→ How to complete this task
Give back the entries exactly, ending with the "This screenshot has width=1456, height=819." line.

** Opening Dataset records block **

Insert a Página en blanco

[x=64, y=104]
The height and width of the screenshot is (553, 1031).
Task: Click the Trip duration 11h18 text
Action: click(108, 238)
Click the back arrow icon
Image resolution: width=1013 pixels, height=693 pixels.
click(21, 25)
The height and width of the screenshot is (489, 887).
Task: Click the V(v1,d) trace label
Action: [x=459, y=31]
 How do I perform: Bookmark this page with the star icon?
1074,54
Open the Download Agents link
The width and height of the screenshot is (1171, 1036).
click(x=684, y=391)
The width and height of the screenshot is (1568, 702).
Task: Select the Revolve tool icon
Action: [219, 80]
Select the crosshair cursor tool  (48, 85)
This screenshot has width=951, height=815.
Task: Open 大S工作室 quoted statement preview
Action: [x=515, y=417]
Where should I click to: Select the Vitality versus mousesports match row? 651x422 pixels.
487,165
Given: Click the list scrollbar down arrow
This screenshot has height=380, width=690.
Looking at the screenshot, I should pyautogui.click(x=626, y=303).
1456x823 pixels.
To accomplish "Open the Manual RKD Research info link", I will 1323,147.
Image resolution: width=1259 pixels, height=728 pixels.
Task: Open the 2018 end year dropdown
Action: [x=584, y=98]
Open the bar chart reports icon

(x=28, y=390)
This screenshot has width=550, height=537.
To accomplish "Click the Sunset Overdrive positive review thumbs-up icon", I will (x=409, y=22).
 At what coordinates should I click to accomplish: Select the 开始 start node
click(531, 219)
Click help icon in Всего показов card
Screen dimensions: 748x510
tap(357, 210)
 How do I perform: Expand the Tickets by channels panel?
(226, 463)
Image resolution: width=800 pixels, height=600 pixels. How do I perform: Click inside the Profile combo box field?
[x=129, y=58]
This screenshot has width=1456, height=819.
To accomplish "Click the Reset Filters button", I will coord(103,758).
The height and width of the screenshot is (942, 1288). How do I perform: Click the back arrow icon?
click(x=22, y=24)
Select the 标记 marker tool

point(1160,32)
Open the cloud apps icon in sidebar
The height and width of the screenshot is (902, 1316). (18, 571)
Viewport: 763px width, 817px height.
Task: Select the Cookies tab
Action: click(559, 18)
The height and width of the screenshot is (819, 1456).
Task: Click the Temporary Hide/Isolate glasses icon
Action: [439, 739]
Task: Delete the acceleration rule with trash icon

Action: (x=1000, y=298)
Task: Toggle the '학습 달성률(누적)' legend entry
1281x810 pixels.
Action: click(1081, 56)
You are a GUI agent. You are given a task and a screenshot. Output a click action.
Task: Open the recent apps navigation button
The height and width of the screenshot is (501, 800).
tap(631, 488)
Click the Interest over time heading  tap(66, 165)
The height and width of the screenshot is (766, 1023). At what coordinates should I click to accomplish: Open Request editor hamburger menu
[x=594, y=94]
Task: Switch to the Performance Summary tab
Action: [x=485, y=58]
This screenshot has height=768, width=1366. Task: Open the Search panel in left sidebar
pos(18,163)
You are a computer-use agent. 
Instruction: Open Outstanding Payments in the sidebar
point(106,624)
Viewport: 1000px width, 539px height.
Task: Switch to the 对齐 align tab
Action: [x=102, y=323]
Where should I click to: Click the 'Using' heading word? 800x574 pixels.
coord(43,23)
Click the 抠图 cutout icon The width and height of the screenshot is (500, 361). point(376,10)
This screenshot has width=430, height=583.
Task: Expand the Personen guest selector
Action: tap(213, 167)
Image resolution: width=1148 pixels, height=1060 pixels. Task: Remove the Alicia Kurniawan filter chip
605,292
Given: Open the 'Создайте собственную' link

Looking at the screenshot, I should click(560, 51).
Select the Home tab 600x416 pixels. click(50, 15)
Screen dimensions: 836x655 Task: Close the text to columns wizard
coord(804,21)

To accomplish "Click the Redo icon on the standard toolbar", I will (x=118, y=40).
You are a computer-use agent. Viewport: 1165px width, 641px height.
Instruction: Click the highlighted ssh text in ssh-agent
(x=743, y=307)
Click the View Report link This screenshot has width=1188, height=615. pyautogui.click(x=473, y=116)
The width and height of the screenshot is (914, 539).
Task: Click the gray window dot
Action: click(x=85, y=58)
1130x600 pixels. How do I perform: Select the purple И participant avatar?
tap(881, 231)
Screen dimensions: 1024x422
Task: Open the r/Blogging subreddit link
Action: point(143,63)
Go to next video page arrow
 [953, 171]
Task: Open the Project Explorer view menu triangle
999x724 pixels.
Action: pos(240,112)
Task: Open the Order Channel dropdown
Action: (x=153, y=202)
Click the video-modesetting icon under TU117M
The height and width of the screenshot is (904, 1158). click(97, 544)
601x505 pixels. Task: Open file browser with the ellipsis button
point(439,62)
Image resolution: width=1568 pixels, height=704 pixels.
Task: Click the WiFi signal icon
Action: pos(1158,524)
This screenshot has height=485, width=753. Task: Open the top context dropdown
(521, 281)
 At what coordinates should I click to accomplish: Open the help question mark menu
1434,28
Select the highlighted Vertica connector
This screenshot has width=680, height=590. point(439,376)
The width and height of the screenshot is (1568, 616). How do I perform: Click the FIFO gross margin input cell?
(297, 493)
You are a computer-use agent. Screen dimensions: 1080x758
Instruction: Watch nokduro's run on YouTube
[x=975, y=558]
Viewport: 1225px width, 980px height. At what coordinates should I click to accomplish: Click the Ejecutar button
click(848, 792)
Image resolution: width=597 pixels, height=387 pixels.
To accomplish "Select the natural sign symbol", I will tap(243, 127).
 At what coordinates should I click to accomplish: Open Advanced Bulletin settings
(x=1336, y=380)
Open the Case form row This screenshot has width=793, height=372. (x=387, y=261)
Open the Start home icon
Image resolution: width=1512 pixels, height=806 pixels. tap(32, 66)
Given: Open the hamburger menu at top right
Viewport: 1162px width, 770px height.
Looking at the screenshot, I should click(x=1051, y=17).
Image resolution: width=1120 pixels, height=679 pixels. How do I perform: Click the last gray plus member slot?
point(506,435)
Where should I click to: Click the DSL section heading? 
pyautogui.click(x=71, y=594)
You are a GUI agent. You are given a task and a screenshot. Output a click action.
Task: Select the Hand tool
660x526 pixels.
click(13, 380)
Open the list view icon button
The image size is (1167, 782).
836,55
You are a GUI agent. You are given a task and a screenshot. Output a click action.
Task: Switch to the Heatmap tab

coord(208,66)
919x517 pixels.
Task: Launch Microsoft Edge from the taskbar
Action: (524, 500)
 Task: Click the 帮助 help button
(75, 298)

** Closing Dataset records block **

→ Answer for the task
Insert a Página en blanco

[x=64, y=104]
The height and width of the screenshot is (553, 1031).
Task: Click the Trip duration 11h18 text
Action: click(108, 238)
Click the back arrow icon
Image resolution: width=1013 pixels, height=693 pixels.
click(21, 25)
The height and width of the screenshot is (489, 887).
Task: Click the V(v1,d) trace label
Action: [x=459, y=31]
 How do I perform: Bookmark this page with the star icon?
1074,54
Open the Download Agents link
The width and height of the screenshot is (1171, 1036).
click(x=684, y=391)
The width and height of the screenshot is (1568, 702).
Task: Select the Revolve tool icon
Action: [219, 80]
Select the crosshair cursor tool  (48, 85)
This screenshot has width=951, height=815.
Task: Open 大S工作室 quoted statement preview
Action: [x=515, y=417]
Where should I click to: Select the Vitality versus mousesports match row? 651x422 pixels.
487,165
Given: Click the list scrollbar down arrow
This screenshot has height=380, width=690.
Looking at the screenshot, I should pyautogui.click(x=626, y=303).
1456x823 pixels.
To accomplish "Open the Manual RKD Research info link", I will 1323,147.
Image resolution: width=1259 pixels, height=728 pixels.
Task: Open the 2018 end year dropdown
Action: [x=584, y=98]
Open the bar chart reports icon

(x=28, y=390)
This screenshot has width=550, height=537.
To accomplish "Click the Sunset Overdrive positive review thumbs-up icon", I will (x=409, y=22).
 At what coordinates should I click to accomplish: Select the 开始 start node
click(531, 219)
Click help icon in Всего показов card
Screen dimensions: 748x510
tap(357, 210)
 How do I perform: Expand the Tickets by channels panel?
(226, 463)
Image resolution: width=800 pixels, height=600 pixels. How do I perform: Click inside the Profile combo box field?
[x=129, y=58]
This screenshot has width=1456, height=819.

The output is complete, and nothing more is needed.